OHDSI Home | Forums | Wiki | Github

Measurements in NOTE_NLP

Hi all,

Apologies if this has been done in another topic (if so I couldn’t find it) but we’re interested in how to model some of our NLP-derived facts in NOTE_NLP - specifically, NLP-derived numeric values.

For some of our NLP work, the mapping is relatively straightforward. For example, we have an existing pipeline to extract ICD-9 and ICD-10 codes from pathology reports - here, we can just map the CONCEPT_ID for the ICD-9/10 code to note_nlp_source_concept_id and then use CONCEPT_RELATIONSHIP to determine the standard code, and insert that as note_nlp_concept_id.

However, some of our NLP pipelines extract numeric values from freetext - for example, we have one in place that extracts numeric PHQ-9 values, and one that extracts LVEF from echocardiogram reports. There don’t really seem to be any concepts, standard or otherwise, for these continuous variables, e.g. “PHQ-9 value of 15.”

Our initial plan was to use a CONCEPT_ID corresponding to the measurement as the note_nlp_concept_id, then simply insert the extracted value as lexical_variant. However, I’m curious to hear how others have approached this issue - I’m sure we’re not the first to encounter it.

1 Like

I’m also interested in this, since we are also in need of representing concepts + numeric values extracted through NLP. In our case, we have developed some extensions of the tables in order to do this, but I’d love to see how others have approached the problem. Also, I have the feeling that the note_nlp table is a bit limited and needs some work on it.

1 Like

Hi there,

I’m also interested in this. I would love to know more about the use cases of note_nlp and how the related metadata of the concepts is stored.

@noemie, @rimma, can you provide us some input about how you are using note_nlp?

We have been exploring the possibility of submitting a proposal to treat `note_nlp as a facts table with dimension tables following the star schema.

In our case the note_nlp get’s pretty big and working with it can be tedious.
Bests ,

This does not address note_nlp metadata, but in terms of storing extracted concepts this is what we did for ClarityNLP. We made an exporter that would write out to OMOP to the desired table and would automatically assign one of these concept_type codes depending on the domain.

This is not something you would want to do unless you were certain that your NLP output is ready for prime time (ie real tables, not note_nlp).

1 Like

I have talked about making a proposal to modify the NOTE_NLP table to address this issue. In line with @jon_duke’s idea of storing the NLP-derived facts in their proper domain tables and using type_concepts to distinguish provenance and confine the NOTE_NLP to metadata. See prior discussion here:

I just have not made time to write up the proposal. But I still think it is the right direction.

1 Like

I share the same opinion with @mgurley and agree with his proposal.

1 Like

Thank you all for your input,

@mgurley, we will be more than happy to write a proposal. Can you provide us some guidance on the process we should follow ? Maybe point us to documentation to the procedure we should follow ?

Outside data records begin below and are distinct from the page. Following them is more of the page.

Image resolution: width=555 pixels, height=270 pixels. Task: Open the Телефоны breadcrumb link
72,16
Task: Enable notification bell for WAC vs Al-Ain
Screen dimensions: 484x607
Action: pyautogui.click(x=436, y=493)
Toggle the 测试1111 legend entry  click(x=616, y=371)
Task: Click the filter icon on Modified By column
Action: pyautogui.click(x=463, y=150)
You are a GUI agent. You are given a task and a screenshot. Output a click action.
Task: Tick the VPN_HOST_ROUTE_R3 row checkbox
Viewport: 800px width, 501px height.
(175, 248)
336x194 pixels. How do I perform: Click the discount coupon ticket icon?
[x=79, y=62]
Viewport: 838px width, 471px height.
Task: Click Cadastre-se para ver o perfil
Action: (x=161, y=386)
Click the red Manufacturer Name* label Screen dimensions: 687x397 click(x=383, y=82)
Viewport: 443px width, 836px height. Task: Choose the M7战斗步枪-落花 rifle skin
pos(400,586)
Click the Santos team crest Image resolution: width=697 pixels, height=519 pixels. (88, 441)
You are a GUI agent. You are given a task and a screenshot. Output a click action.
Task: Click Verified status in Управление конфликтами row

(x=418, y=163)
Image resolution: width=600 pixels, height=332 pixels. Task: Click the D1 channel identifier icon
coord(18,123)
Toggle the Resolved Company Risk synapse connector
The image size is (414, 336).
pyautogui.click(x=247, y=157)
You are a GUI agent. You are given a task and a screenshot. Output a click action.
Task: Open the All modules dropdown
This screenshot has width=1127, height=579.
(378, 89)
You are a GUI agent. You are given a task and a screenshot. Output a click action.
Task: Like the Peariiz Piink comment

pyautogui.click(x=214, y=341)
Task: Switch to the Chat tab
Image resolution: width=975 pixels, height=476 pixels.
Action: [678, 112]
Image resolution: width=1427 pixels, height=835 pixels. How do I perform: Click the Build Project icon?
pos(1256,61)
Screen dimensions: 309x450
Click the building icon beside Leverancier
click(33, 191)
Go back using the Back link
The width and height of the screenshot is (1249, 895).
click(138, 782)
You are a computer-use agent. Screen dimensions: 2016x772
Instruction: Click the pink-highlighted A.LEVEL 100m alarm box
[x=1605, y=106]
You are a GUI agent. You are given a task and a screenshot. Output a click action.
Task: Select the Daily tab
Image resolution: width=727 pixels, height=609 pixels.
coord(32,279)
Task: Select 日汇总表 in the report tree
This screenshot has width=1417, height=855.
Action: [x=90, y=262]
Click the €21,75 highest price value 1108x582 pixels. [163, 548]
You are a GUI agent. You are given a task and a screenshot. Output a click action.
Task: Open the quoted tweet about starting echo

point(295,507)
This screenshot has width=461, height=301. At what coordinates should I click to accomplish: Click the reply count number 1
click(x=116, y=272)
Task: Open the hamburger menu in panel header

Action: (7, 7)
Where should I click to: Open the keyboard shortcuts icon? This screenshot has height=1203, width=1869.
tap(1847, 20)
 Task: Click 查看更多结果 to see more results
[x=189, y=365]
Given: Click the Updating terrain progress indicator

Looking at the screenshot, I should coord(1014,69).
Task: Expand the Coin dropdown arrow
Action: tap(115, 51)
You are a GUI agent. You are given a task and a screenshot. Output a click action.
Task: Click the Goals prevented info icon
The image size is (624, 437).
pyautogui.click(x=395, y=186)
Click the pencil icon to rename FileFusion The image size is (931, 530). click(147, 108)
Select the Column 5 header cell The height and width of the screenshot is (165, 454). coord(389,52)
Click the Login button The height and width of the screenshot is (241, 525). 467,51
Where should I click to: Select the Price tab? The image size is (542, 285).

One update to my prior fourm post, I would propose using the column names NOTE_NLP.nlp_event_id and NOTE_NLP.nlp_event_field_concept_id for the polymorphic column paring. Instead of NOTE_NLP.note_nlp_event_id and NOTE_NLP.note_nlp_domain_id. This is in line with the new convention for these kinds of polymorphic colums. See here:

Here is the CDM Github repo where you can make a proposal. See prior proposals to crib a format:

One issue that I had not quite thought through was if you want to represent a negated fact (which is often done in NLP pipelines), you probably don’t want to put that in a clincial event table. Currently negated facts and other modifiers can be clumsily represented in the NOTE_NLP.term_exists, NOTE_NLP.term_temporal and NOTE.term_modifiers. Perhaps an alternative proposal would be to still add the
NOTE_NLP.nlp_event_id and NOTE_NLP.nlp_event_field_concept_id columns
but as NULLABLE and not remove the
NOTE_NLP.note_nlp_concept_id and NOTE_NLP.note_nlp_source_concept_id columns. This way if you want to still represent a negated fact in NOTE_NLP you can but if you want to represent a high-certainty clinical event you would make an entry in the appropriate clinical event table and link it to the NOTE_NLP table using the new NOTE_NLP.nlp_event_id and NOTE_NLP.nlp_event_field_concept_id columns.
Thanks for making the proposal!

@mgurley with regards to the negated facts and other modifiers, I think it would also be possible to store the negated fact in the clinical event table by modifying the original note_nlp_concept_id and turning it into the negated version of this concept. Since we have snomed attributes in the concept_relationship table, it is not hard to do this transformation.


Currently, our convention is no negative facts. Even if they exist as Concepts. The exception of course is the Measurement and the Observation domain. If you want to change that we would need use cases.